The name of the author is the first to go
followed obediently by the title, the plot,
the heartbreaking conclusion, the entire novel
which suddenly becomes one you have never read,
never even heard of,
as if, one by one, the memories you used to harbor
decided to retire to the southern hemisphere of the brain,
to a little fishing village where there are no phones.
Long ago you kissed the names of the nine Muses goodbye
and watched the quadratic equation pack its bag,
and even now as you memorize the order of the planets,
something else is slipping away, a state flower perhaps,
the address of an uncle, the capital of Paraguay.
Whatever it is you are struggling to remember,
it is not poised on the tip of your tongue,
not even lurking in some obscure corner of your spleen.
It has floated away down a dark mythological river
whose name begins with an L as far as you can recall,
well on your own way to oblivion where you will join those
who have even forgotten how to swim and how to ride a bicycle.
No wonder you rise in the middle of the night
to look up the date of a famous battle in a book on war.
No wonder the moon in the window seems to have drifted
out of a love poem that you used to know by heart.
Ashley Hahn's critical analysis
In Billy Collin’s poem Forgetfulness, he describes the condition of forgetting things.

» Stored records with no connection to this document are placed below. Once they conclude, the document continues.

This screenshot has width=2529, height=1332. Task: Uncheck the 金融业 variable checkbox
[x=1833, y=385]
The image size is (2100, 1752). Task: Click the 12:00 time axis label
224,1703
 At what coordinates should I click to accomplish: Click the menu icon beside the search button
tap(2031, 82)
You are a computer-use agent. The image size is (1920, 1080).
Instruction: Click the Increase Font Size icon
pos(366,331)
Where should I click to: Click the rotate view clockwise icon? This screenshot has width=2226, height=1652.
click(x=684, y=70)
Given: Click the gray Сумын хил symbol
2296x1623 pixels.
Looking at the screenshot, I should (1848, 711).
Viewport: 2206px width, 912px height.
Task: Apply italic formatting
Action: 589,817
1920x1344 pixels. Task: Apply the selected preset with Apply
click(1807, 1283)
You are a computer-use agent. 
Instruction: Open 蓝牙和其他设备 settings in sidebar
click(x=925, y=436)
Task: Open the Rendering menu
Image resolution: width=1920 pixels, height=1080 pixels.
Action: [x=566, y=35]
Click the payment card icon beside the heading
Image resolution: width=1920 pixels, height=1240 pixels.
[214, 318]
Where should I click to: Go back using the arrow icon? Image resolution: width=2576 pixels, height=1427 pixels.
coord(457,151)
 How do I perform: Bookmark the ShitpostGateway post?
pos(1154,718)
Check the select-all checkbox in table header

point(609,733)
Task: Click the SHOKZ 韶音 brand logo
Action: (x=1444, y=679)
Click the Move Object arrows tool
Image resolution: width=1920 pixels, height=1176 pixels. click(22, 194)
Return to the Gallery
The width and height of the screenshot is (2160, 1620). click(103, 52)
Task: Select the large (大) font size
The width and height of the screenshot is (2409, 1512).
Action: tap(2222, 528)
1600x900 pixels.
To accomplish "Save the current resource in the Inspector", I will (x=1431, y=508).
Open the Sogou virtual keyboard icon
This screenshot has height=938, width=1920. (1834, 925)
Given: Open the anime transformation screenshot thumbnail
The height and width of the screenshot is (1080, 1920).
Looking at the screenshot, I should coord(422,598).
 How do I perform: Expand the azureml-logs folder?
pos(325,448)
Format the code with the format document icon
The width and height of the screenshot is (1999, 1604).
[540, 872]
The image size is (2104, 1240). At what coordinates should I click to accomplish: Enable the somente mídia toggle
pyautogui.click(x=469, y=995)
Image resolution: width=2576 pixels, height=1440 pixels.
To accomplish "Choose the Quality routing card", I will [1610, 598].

He says the “the name of the author is the first to go followed obediently by the title, the plot, the heartbreaking conclusion, the entire novel which suddenly becomes one you have never read, never even heard of.” Collins believes it starts by forgetting the little things, then later the bigger and more important things. When younger, we forget things such as where we put our keys. When older, we forget names and faces and things that are important. It shows us the impact of the brain throughout aging. Our brain consists of different parts, and it can be deceiving to the body. It shows the way it works without explanation. The older we become, the more we begin to loose memory. Collins wrote this poem because he is entering this phase and has trouble remembering things. The things we think are on the tip of our tongue are actually forgotten. “And even now as you memorize the order of the planets, something else is slipping away, a state flower perhaps.” Collins believes that every time we learn something new, we forget something else. Our brain can only hold so much information that when we take things in, we lose something with it. This poem is intended for all types of audiences. It prepares younger people for the impact, and helps older people to accept that it is a normal process. No matter what age, everyone can relate to this poem. The title of the poem, Forgetfulness, is based upon the summary of the story. It’s a simple poem about the struggles of forgetting things. The poem consists of metaphors to help understand the point better. Forgetfulness is an inspiring poem of the daily challenges of getting older.